Let's do one more slightly different example:

<interface name="org.freedesktop.NetworkManager">
    ...
    <method name="ActivateConnection">
      <arg direction="in" name="connection" type="o">
      <arg direction="in" name="device" type="o">
      <arg direction="in" name="specific_object" type="o">
      <arg direction="out" name="active_connection" type="o">
    </arg> </arg> </arg> </arg> </method>

 </node>
" </node> </node> </node> </node> </node> </node>

This method, ActivateConnection, makes a known connection into the active network connection. For example, when switching from one access point to another. There are three extra pieces of information needed, and network manager returns one piece of information in the response.

Let's go back to grammar (destination, path, method, message) and say that again:

"Hey Network Manager, make Access Point Foo (using wireless device 0 and network password settings 67) the active connection."

Destination: "Hey, Network Manager": org.freedesktop.NetworkManager

Path:  "Network Manager": org/freedesktop/NetworkManager

Method: "Make...the active connection": org.freedesktop.NetworkManager.ActivateConnection

Message 1: "Access Point Foo": org/freedesktop/NetworkManager/AccessPoint/220

Message 2: "wireless device 0": org/freedesktop/NetworkManager/Device/0

Message 3: "network password info 67": org/freedesktop/NetworkManager/Settings/67

Now let's put it into the right syntax:

dbus-send   [ --system| --session] --print-reply --dest=DEST PATH METHOD [MESSAGE]


$ dbus-send --system --print-reply \
            --dest=org.freedesktop.NetworkManager \
            org/freedesktop/NetworkManager \
            org.freedesktop.NetworkManager/ActivateConnection \
            objpath:"org/freedesktop/NetworkManager/AccessPoint/220" \
            objpath:"org/freedesktop/NetworkManager/Device/0" \
            objpath:"org/freedesktop/NetworkManager/Settings/67"

Obviously, this example won't work for you unless you do the introspection to find valid Access Points, Devices, and Settings that work together. dbus will tell you a lot of it...if you ask...but it's not a user-friendly graphical user interface.
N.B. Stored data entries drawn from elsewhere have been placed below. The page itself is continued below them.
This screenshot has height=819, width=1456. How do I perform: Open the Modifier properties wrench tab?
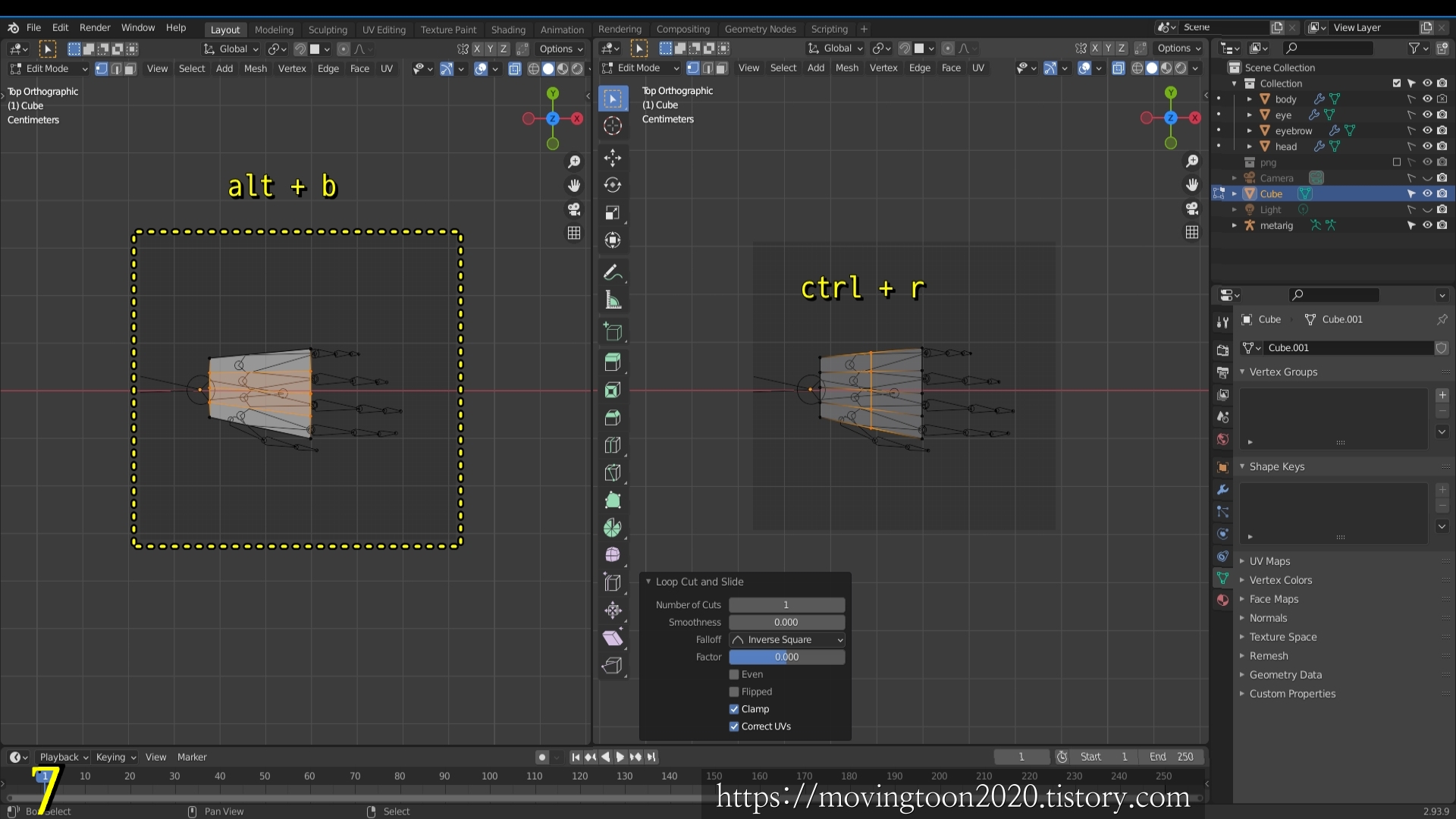1222,490
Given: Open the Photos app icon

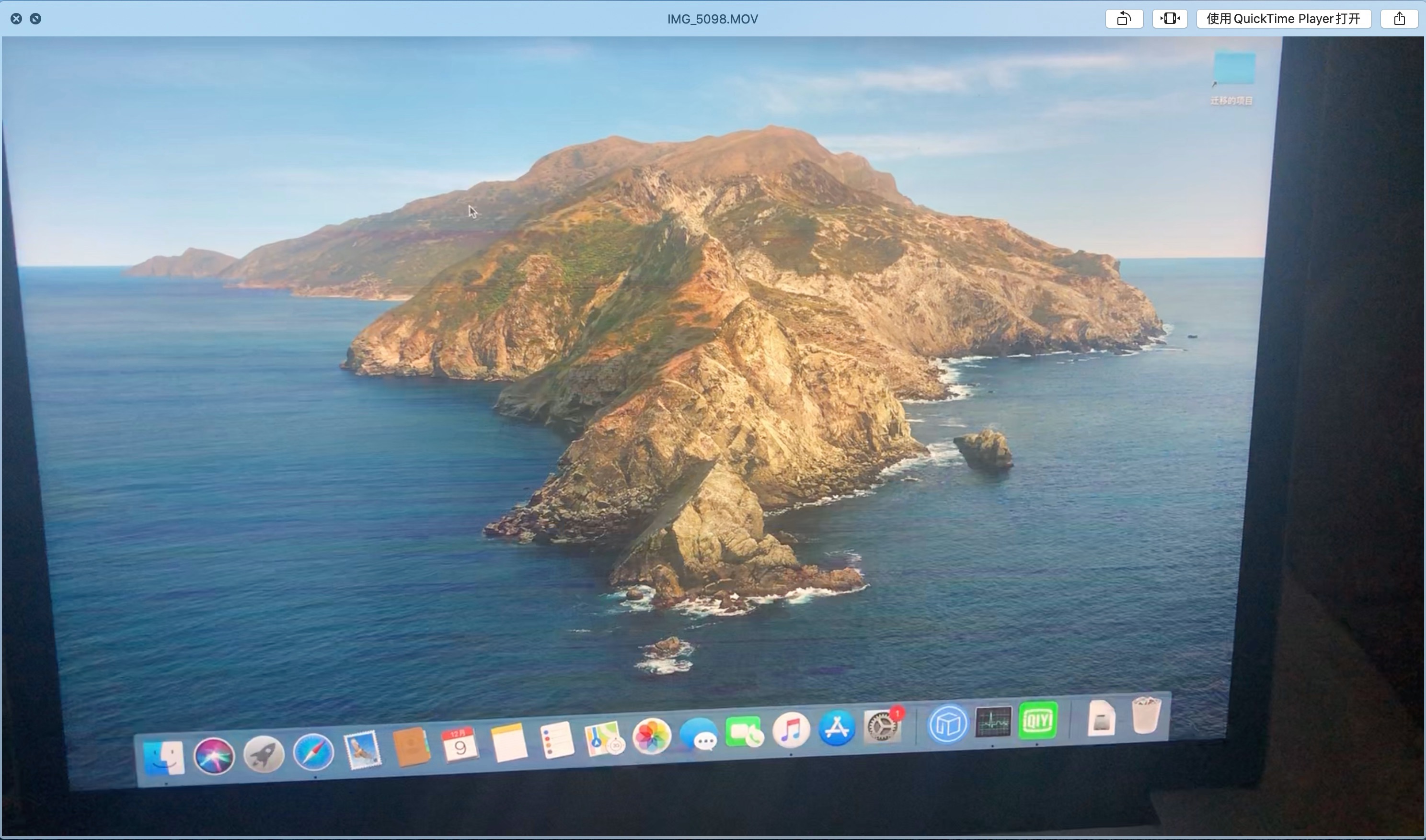Looking at the screenshot, I should coord(652,737).
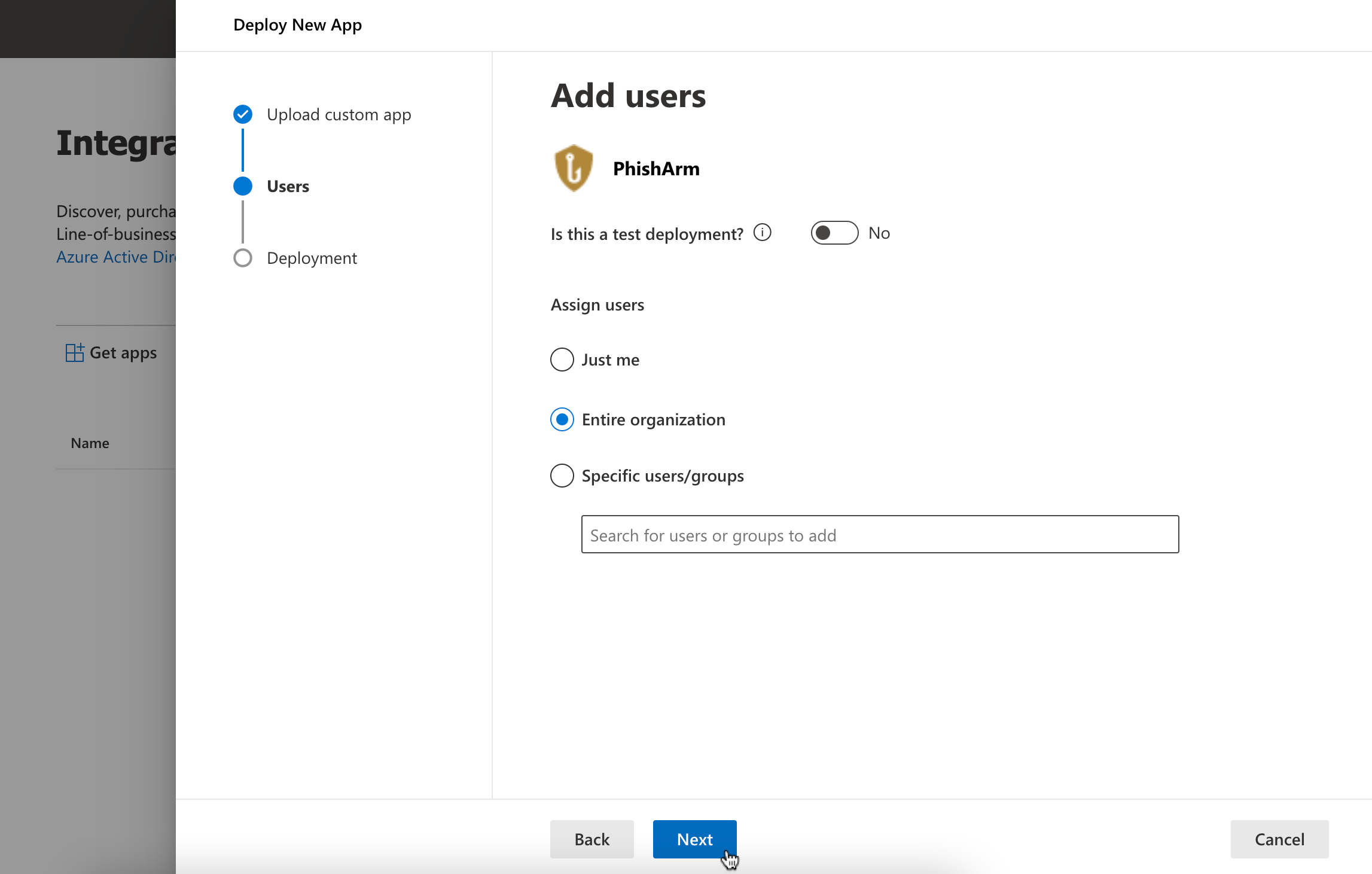Screen dimensions: 1372x874
Task: Click the Get apps grid icon
Action: 74,352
You need to ask the right questions and use your own logic.

Making introspection easier is where d-feet comes in.


d-feet makes introspection easy

d-feet is a python application (part of the d-feet package in Debian and Ubuntu) that does introspection for you while you write your program.


In this screenshot, you can see lots of the same introspection information that we retrieved before. Easier to read and understand, isn't it? See how the Interfaces and Methods are listed for each Object Path?

Without d-feet, use the following dbus-send command to find out what's available on the bus:

$ dbus-send --session --print-reply --dest="org.freedesktop.DBus" /org/freedesktop/DBus org.freedesktop.DBus.ListActivatableNames


Now you know how to find the information you need to use dbus properly.